REQUIRED ACTION >> Copy out the listing that follows in its entirety, keeping it exactly the same.
------ DATA LISTING
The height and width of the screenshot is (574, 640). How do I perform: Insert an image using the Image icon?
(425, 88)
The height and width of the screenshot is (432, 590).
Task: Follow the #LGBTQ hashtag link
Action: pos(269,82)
------------
RESPONSE >>
The height and width of the screenshot is (574, 640). How do I perform: Insert an image using the Image icon?
(425, 88)
The height and width of the screenshot is (432, 590).
Task: Follow the #LGBTQ hashtag link
Action: pos(269,82)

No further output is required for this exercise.